Tuesday, December 21, 2010

Not like the other

When Adriana’s first Christmas rolled around, I expected the whole thing to just blow her away. I expected her mind to be boggled when we brought a real live tree into the house. I expected to be shooing her away from pine needles and ornaments and lights constantly. But none of it happened. She didn’t like the way the tree felt, so she didn’t touch it or anything on it, and at the time I attributed her matter-of-factness about the tree’s presence to fact that everything was new and unexpected for her, so having a tree in the house wasn’t actually all that unusual.
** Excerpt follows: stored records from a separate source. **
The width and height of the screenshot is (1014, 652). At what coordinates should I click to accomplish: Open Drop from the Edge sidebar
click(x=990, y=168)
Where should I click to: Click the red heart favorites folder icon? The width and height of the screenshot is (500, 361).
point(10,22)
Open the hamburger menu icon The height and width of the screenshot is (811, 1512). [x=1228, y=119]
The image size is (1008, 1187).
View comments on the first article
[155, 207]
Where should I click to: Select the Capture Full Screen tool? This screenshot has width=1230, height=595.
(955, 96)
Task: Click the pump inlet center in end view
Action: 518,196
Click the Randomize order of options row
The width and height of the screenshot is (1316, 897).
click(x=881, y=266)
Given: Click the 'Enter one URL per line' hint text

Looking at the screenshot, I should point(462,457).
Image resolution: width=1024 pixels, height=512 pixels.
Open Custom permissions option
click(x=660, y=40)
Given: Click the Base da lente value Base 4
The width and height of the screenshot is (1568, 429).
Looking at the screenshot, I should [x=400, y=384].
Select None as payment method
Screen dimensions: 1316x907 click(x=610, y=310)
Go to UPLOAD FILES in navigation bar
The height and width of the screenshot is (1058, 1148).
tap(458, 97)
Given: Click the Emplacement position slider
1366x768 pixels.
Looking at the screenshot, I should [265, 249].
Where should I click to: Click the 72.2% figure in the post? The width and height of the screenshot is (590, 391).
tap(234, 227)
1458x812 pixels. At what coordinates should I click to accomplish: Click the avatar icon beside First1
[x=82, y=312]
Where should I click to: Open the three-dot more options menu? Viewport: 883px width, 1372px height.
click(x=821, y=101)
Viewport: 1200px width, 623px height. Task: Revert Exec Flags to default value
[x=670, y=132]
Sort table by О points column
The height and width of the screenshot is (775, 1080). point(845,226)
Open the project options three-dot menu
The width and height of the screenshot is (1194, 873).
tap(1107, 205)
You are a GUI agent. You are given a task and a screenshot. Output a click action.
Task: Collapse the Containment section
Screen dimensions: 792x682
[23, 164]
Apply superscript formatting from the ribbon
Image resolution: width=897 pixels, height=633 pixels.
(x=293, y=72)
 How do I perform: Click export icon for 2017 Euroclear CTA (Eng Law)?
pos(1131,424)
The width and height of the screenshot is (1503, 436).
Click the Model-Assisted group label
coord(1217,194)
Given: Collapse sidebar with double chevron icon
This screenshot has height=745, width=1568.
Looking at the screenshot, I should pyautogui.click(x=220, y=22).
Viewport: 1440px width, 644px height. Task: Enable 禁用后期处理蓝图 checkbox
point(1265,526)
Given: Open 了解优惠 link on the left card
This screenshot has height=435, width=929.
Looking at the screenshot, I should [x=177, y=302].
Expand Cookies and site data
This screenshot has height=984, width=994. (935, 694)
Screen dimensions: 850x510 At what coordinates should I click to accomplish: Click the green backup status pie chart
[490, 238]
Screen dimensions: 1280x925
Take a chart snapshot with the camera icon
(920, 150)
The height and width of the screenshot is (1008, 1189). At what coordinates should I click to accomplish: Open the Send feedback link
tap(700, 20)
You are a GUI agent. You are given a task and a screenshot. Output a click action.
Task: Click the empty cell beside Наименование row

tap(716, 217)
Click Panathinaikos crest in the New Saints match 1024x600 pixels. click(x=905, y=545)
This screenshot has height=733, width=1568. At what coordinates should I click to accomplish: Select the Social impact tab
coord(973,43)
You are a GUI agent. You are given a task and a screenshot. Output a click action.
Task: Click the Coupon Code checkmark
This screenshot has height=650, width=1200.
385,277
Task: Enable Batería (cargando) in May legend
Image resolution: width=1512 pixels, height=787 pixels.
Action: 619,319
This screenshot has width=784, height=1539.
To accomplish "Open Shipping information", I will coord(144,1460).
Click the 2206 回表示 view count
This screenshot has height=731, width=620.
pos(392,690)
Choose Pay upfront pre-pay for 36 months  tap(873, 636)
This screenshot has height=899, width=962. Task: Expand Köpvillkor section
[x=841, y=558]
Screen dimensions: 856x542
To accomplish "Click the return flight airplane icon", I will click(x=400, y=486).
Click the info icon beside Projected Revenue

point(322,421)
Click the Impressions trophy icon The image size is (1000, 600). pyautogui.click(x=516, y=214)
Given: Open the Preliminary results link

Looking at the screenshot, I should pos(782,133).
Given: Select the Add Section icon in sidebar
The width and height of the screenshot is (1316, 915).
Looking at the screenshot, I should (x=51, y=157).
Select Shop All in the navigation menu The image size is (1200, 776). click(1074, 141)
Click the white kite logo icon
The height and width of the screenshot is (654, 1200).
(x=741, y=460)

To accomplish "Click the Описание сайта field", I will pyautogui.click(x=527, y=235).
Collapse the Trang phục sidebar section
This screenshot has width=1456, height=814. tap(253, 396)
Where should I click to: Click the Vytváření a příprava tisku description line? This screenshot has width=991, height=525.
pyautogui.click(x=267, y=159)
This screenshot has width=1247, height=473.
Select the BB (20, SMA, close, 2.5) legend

Because of that experience with Adriana, it didn’t even occur to me to expect Christmas to surprise Lyra this year. But Lyra is a very different child. It’s her first Christmas and she’s pretty much exactly the same age Adriana was three years ago, but she is not just taking this all in stride. When she saw the tree on top of our car she pointed and shouted, and then kept on pointing. When it was in the house she toddled right over to it and kept patting the branches. As soon as I put the lights on it, she was tugging on the cord and tasting the bulbs. There are a few soft ornaments down at her level that she keeps taking off and bringing to me. For the first few days, even when she was playing with other things, she would occasionally turn and point and exclaim “Oooohhhhh!” Now it’s been over a week, and she’s not quite as amazed, but she still is excited to see it every morning when she gets up.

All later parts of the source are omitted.